Aim of the exercise =>
Continue the Hinton v. Udall appellate opinion on Arizona lands and the San Carlos Apache Tribe, starting after its last sentence.

Text provided =>

Case ID: f2d_364/html/0676-01.html
Source: Caselaw Access Project
Author: {"author": "LEVENTHAL, Circuit Judge.", "license": "Public Domain", "url": "https://static.case.law/"}
Date Created: 2024-08-24T03:29:51.129683

S. Jack HINTON et al., Appellants, v. Stewart L. UDALL, Individually and as Secretary of the Interior, et al., Appellees.
    No. 19671.
    United States Court of Appeals District of Columbia Circuit.
    Argued Feb. 17, 1966.
    Decided June 27, 1966.
    Petition for Rehearing Denied Aug. 15, 1966.
    Certiorari Denied Oct. 10, 1966.
    See 87 S.Ct. 159.
    
      Mr. Rex E. Lee, Phoenix, Ariz., with whom Messrs. Ozell M. Trask, Phoenix, Ariz., and William E. Rollow, Washington, D. C., wpre on the brief, for appellants Hinton et al.
    Mr. Dale R. Shumway, Phoenix, Ariz., of the bar of the Supreme Court of Arizona, pro hac vice, by special leave of court, with whom Mr. Darrell F. Smith, Mesa, Ariz., was on the brief, for appellant State of Arizona.
    Mr. Raymond N. Zagone, Attorney, Department of Justice, with whom Messrs. Roger P. Marquis and Floyd L. France, Attorneys, Department of Justice, were on the brief, for appellees Udall et al.
    Mr. Arthur Lazarus, Jr., Washington, D. C., for appellee, San Carlos Apache Tribe of Indians.
    Before Danaher, McGowan and Leventhal, Circuit Judges.
   LEVENTHAL, Circuit Judge.

In this action, appellants sought to enjoin the Secretary of the Interior from restoring surface or subsurface rights in certain lands in Arizona to the San Carlos Apache Tribe of Indians (hereafter “Indians” or “Tribe”), and further sought a declaratory judgment that the Secretary’s restoration of subsurface rights to the Tribe, subject to existing rights, is illegal.

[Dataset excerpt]

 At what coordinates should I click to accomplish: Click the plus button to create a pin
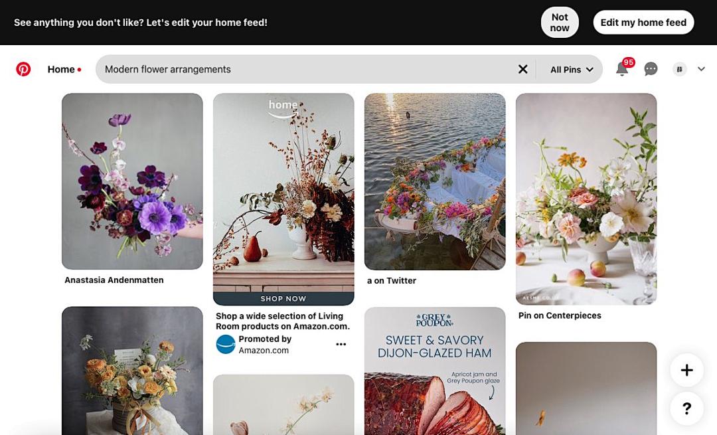[x=687, y=370]
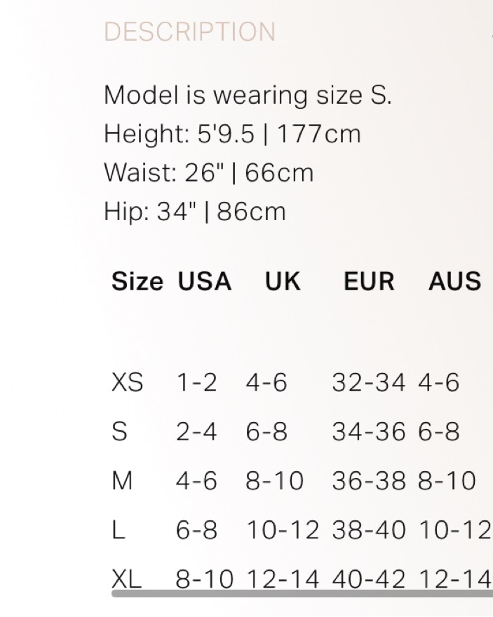Screen dimensions: 493x617
Task: Click the L size row label
Action: pyautogui.click(x=118, y=530)
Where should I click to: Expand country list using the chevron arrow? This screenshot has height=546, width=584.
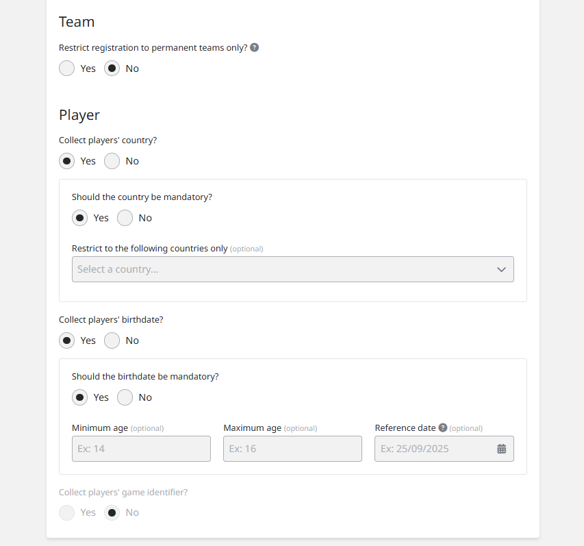pyautogui.click(x=502, y=269)
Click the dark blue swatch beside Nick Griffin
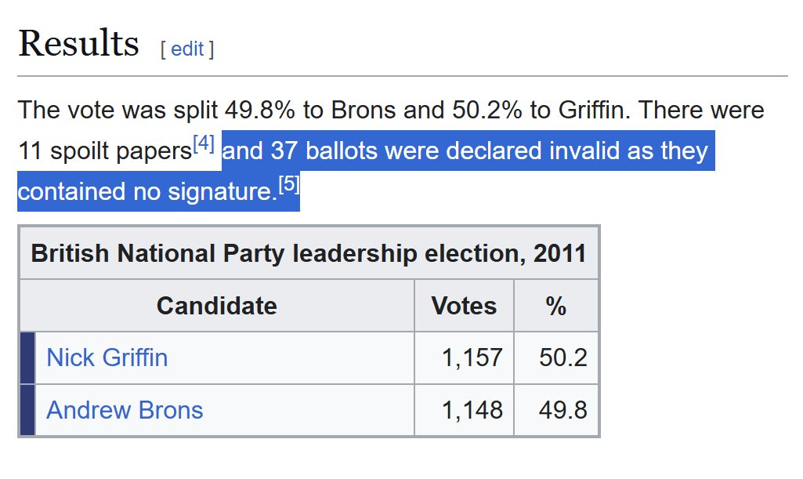Viewport: 803px width, 479px height. click(x=27, y=357)
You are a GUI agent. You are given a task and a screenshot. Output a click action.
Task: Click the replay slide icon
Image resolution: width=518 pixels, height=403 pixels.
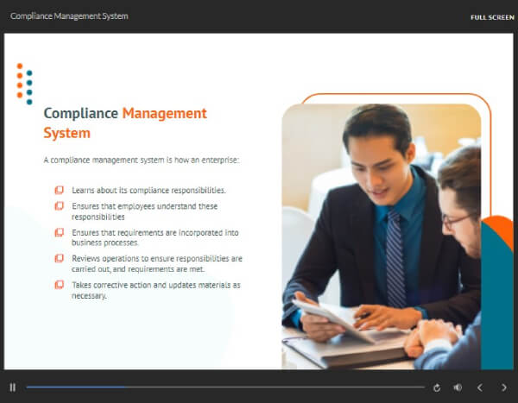pos(437,387)
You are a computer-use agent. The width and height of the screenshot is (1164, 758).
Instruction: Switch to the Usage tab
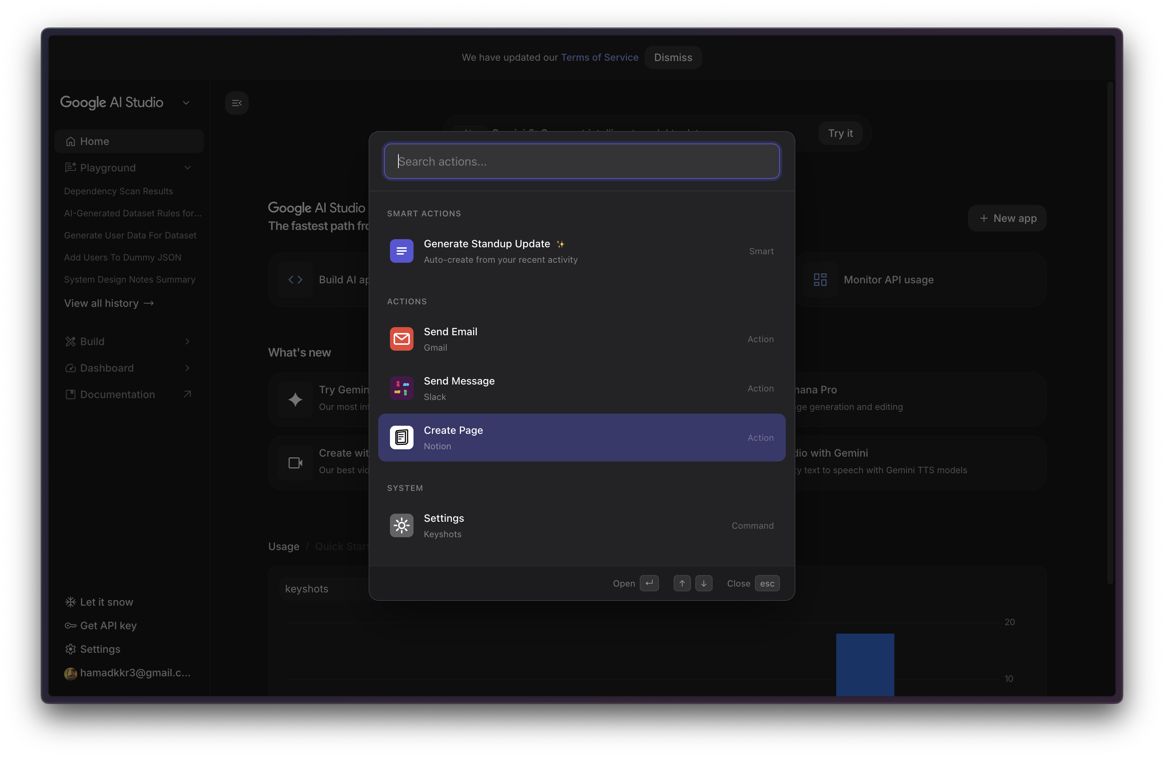tap(284, 546)
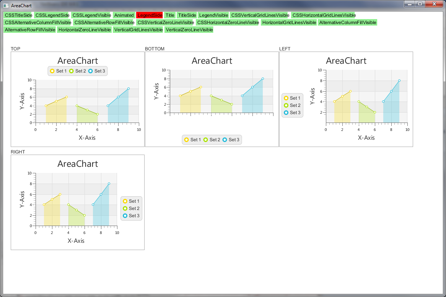Toggle the red LegendSide test label
The height and width of the screenshot is (297, 446).
click(150, 15)
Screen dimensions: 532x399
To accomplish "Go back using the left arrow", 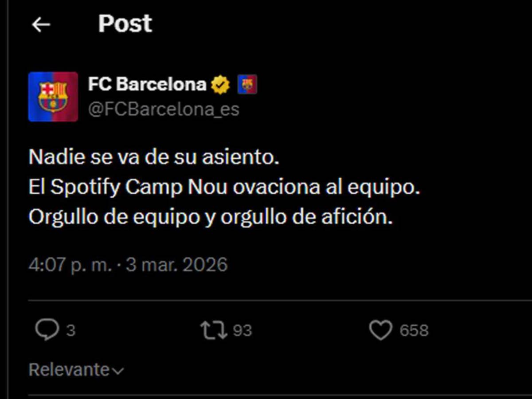I will click(41, 25).
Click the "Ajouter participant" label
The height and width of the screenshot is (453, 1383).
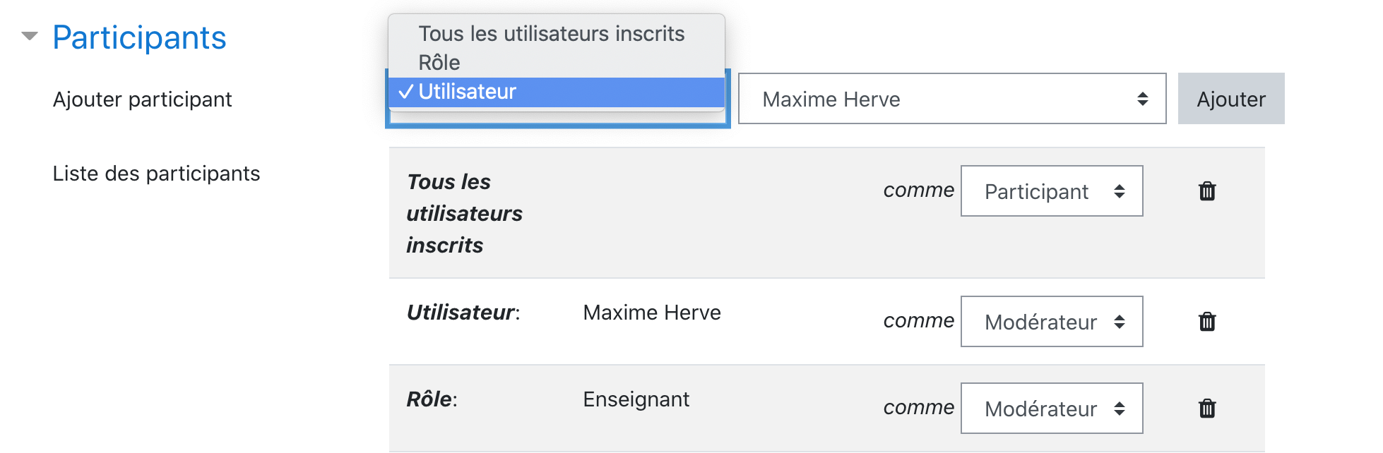(x=143, y=99)
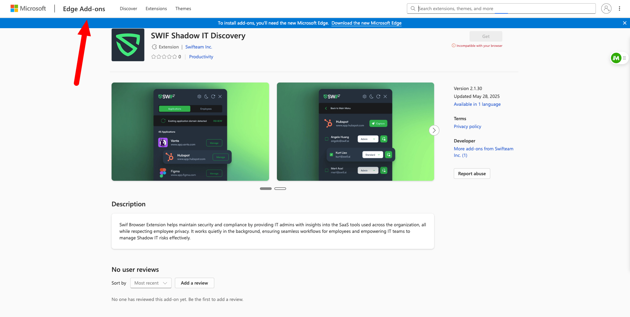630x317 pixels.
Task: Open the Themes tab
Action: (x=183, y=9)
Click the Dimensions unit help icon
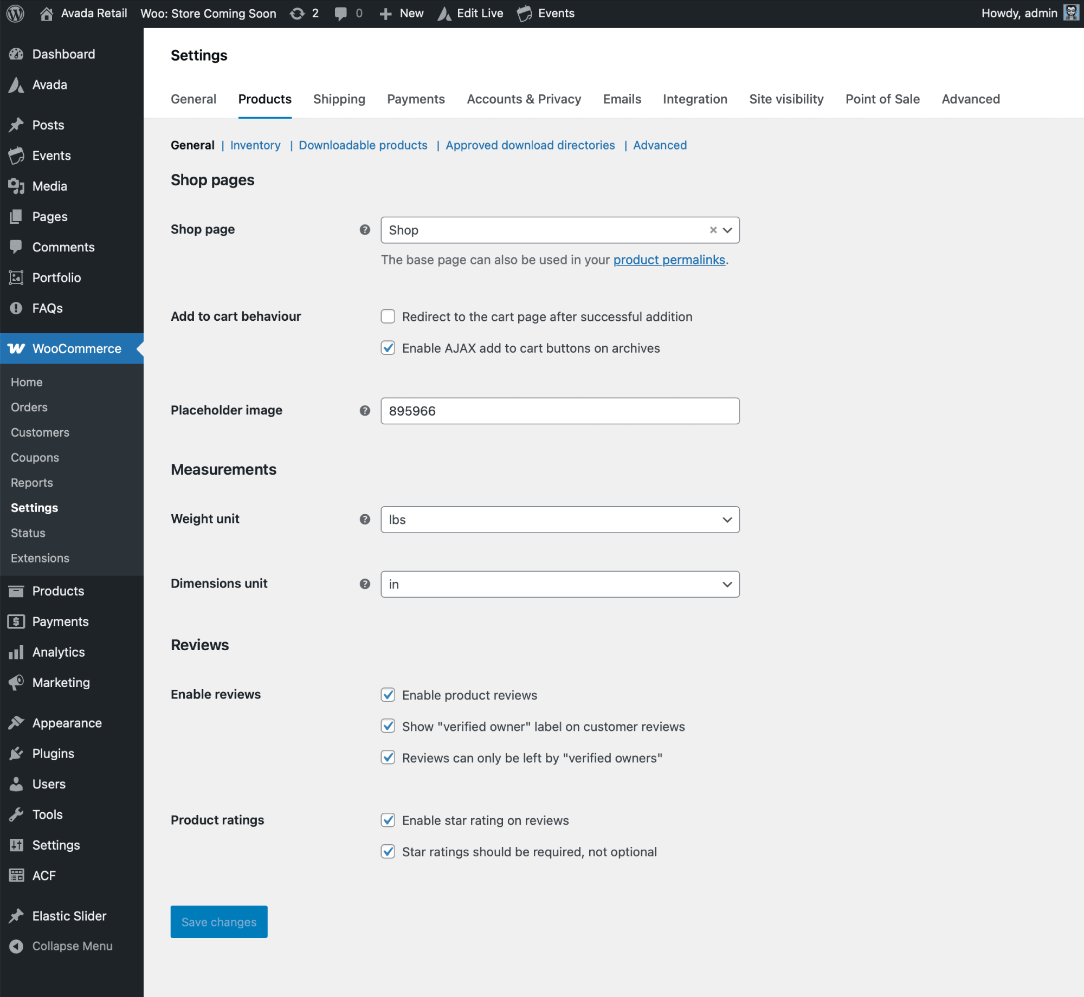The width and height of the screenshot is (1084, 997). click(x=365, y=584)
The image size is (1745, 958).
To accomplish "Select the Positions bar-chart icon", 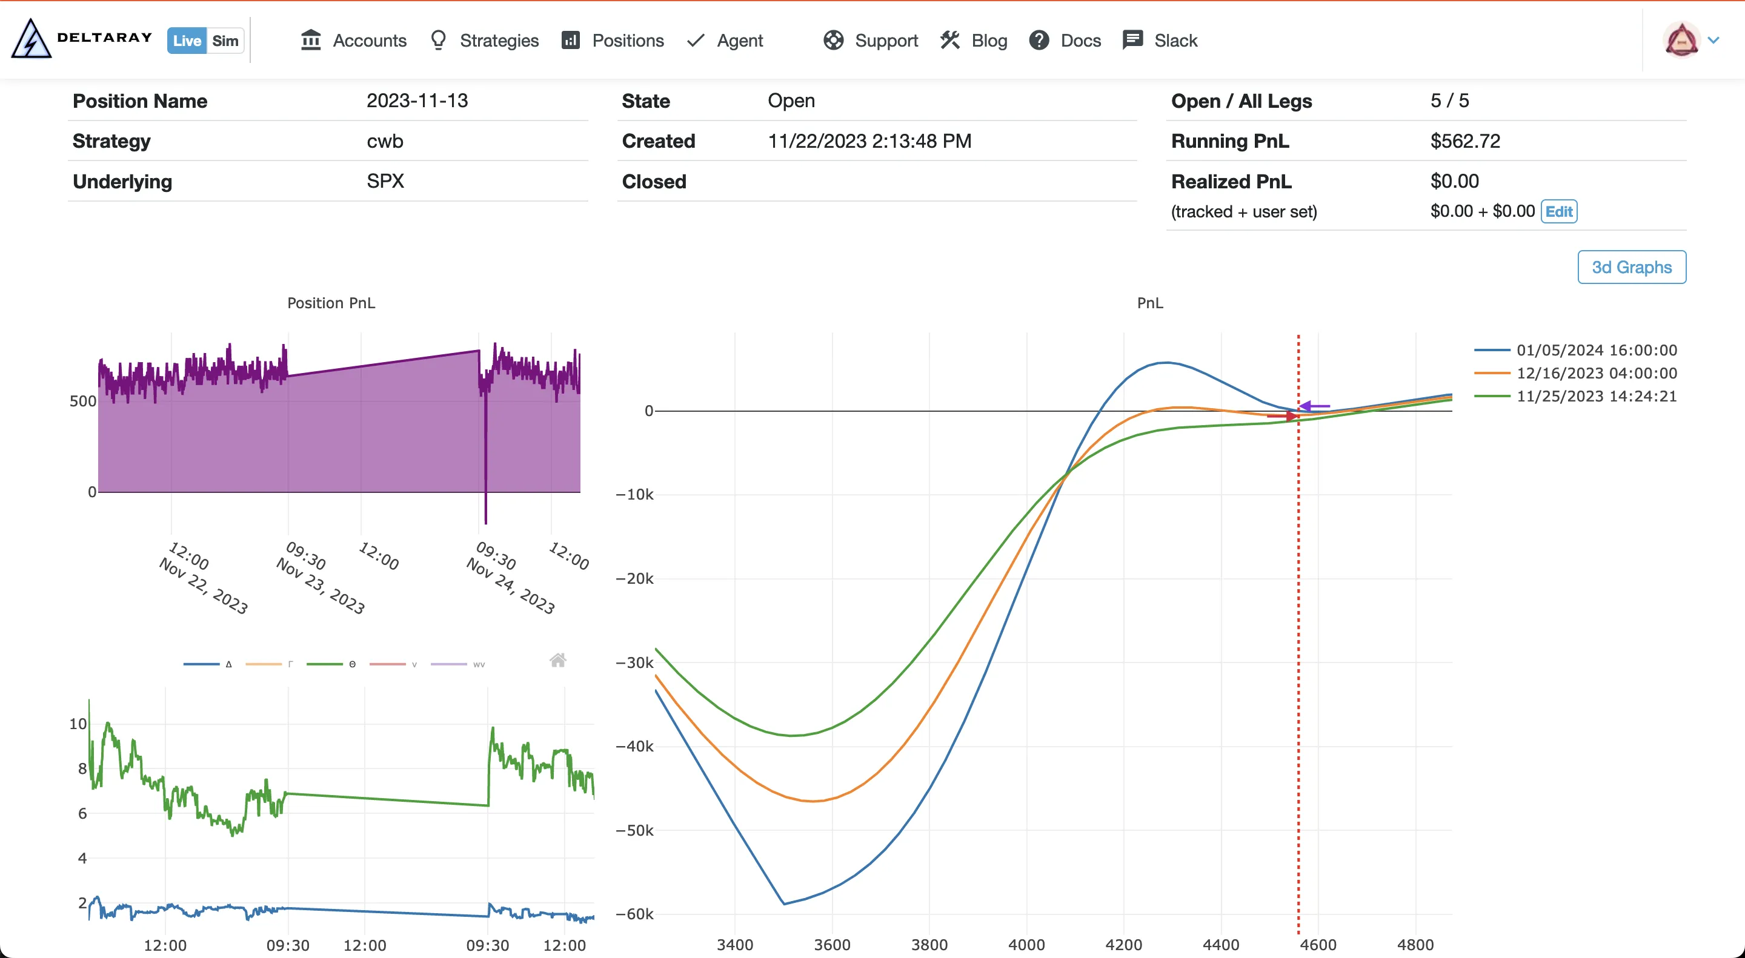I will coord(571,40).
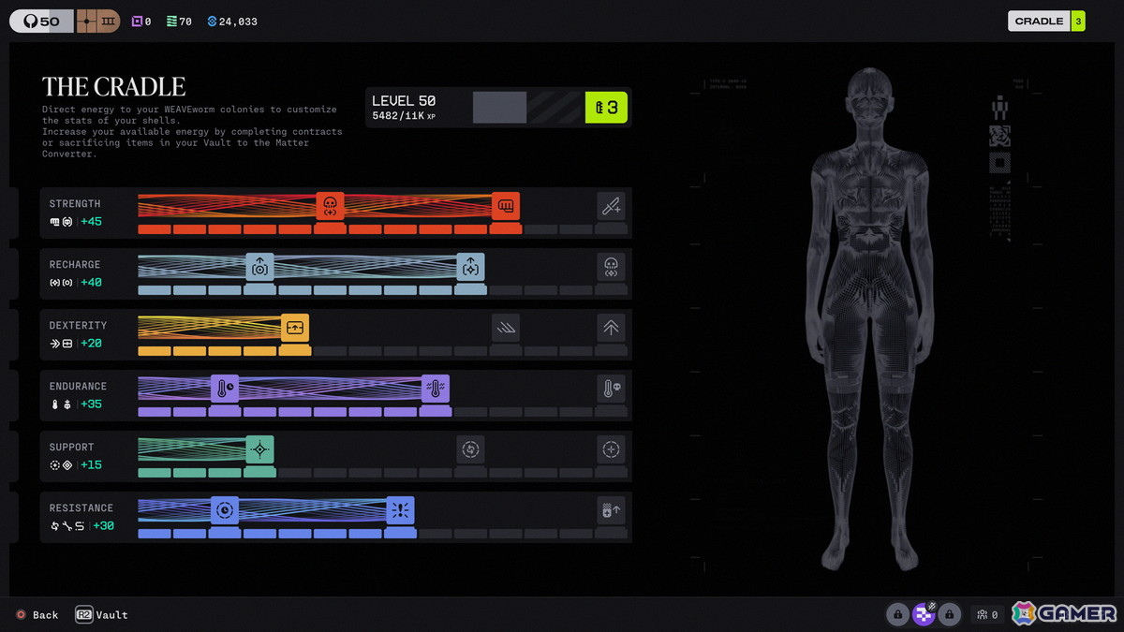This screenshot has height=632, width=1124.
Task: Select the locked sword perk in Strength row
Action: (x=611, y=206)
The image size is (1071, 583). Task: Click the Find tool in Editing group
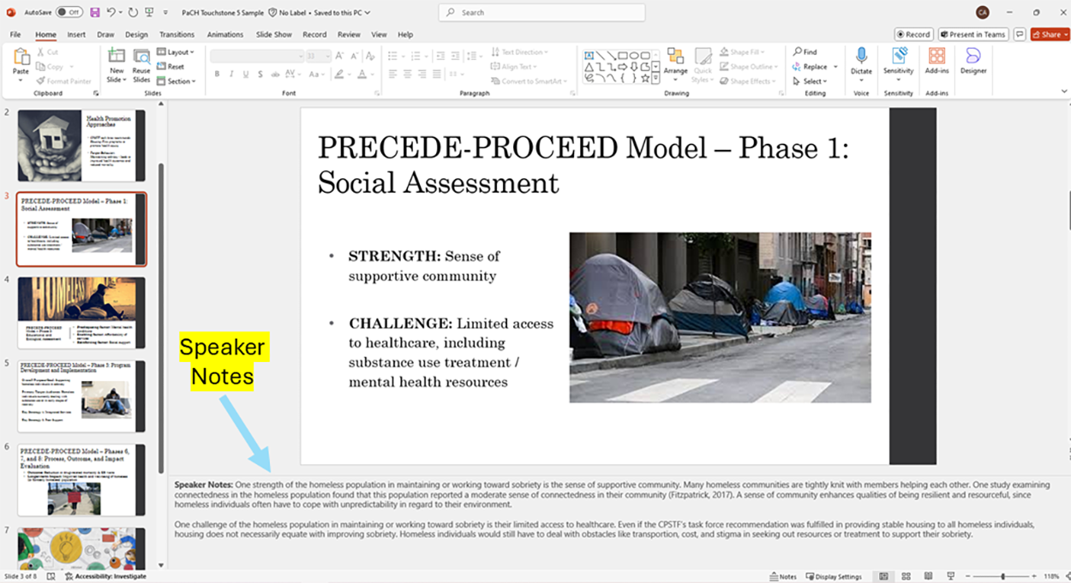pos(805,52)
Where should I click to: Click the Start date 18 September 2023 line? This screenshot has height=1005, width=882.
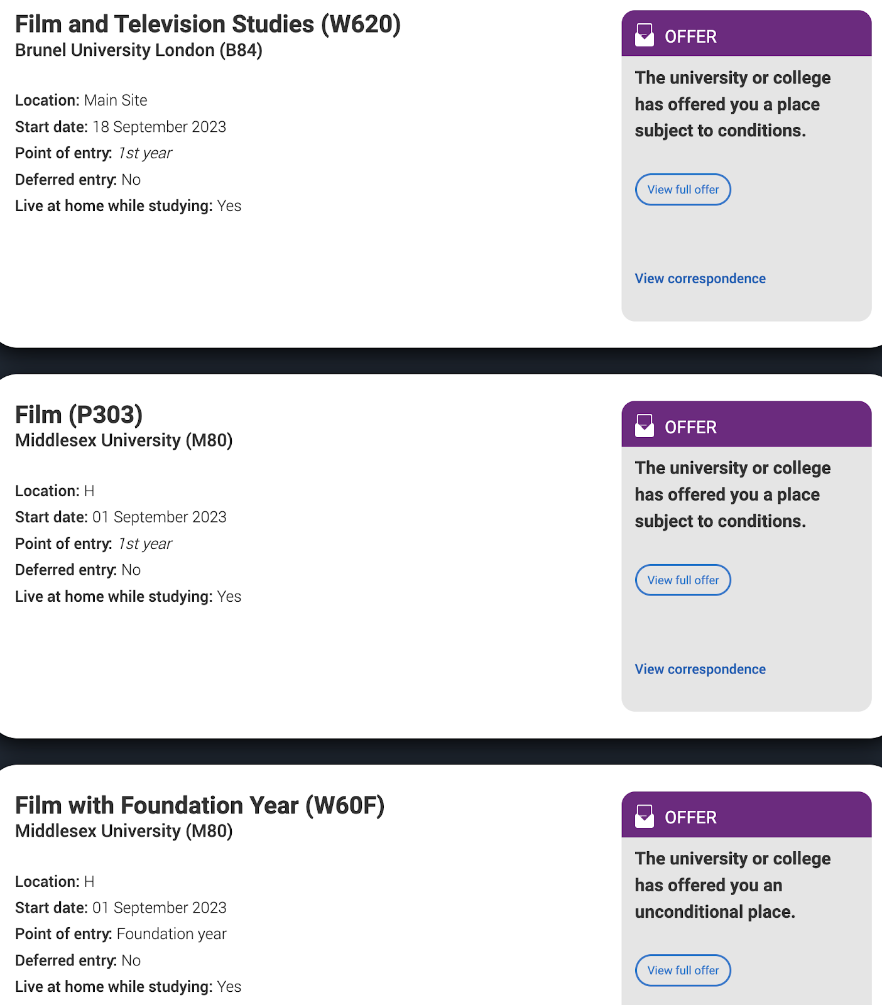pos(121,127)
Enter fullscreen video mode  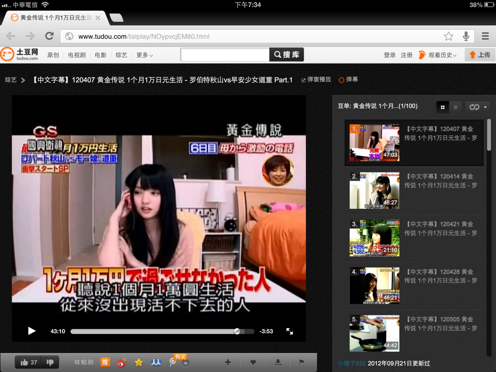point(290,331)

Result for this task =>
The lands involved were part of the San Carlos Reservation, which was created by executive order in 1872. By an 1896 agreement between the Indians of the reservation and the Government, the Indians ceded an area of approximately 232,000 acres, known as the “Mineral Strip,” to the United States; in return the United States agreed to place in the Treasury, for the benefit of the Indians, “the net proceeds accruing from the disposal of such coal and mineral lands.” In the statute approving the agreement, Congress expressly provided that “the lands so surrendered shall be open to occupation, location, and purchase, under the provisions of the mineral-land laws only.”

On March 30, 1931, the Department of the Interior, in response to the Tribe’s desire that the lands be returned to it, and in view of the insignificant financial returns that had accrued to the Indians by virtue of the 1896 arrangement, withdrew the Mineral Strip lands from all forms of entry. On September 19, 1934, Secretary Ickes issued an order which listed the Mineral Strip lands as among those to be “temporarily withdrawn from disposal of any kind, subject to any and all existing valid rights,” pending decision as to whether they would be restored to tribal ownership under the provisions of the Indian Reorganization Act Wheeler-Howard Act), passed June 18, 1934. In 1934, as today, the Mineral Strip lands were occupied by non-Indian ranchers, such as the individual appellants in this case. On February 14, 1936, part of the Mineral Strip lands were incorporated within a grazing district established by the United States pursuant to the provisions of the Taylor Grazing Act, passed June 28, 1934. Some of the appellants hold grazing permits on Mineral Strip lands within that district; others hold Taylor Act grazing leases on Mineral Strip lands outside the district; and still others claim title to Mineral Strip lands under patents from the United States. The State of Arizona, also an appellant, has claims to certain of the lands under various grants made to it by the United States.

In 1958 the Tribal Council of the San Carlos Tribe adopted Resolution 58-7, requesting the Secretary to restore both surface and subsurface rights in Mineral Strip lands to the Tribe. On November 28, 1962, the Solicitor of the Interior Department held that undisposed Mineral Strip lands were “surplus lands” within the meaning of Section 3 of the Indian Reorganization Act of 1934, and that the Secretary therefore had authority to restore them to the Tribe. On December 10, 1962, Secretary Udall authorized Under Secretary Carr to determine whether such a restoration would be in the public interest. On January 10, 1963, appellants filed this action to enjoin and declare unlawful any such restoration.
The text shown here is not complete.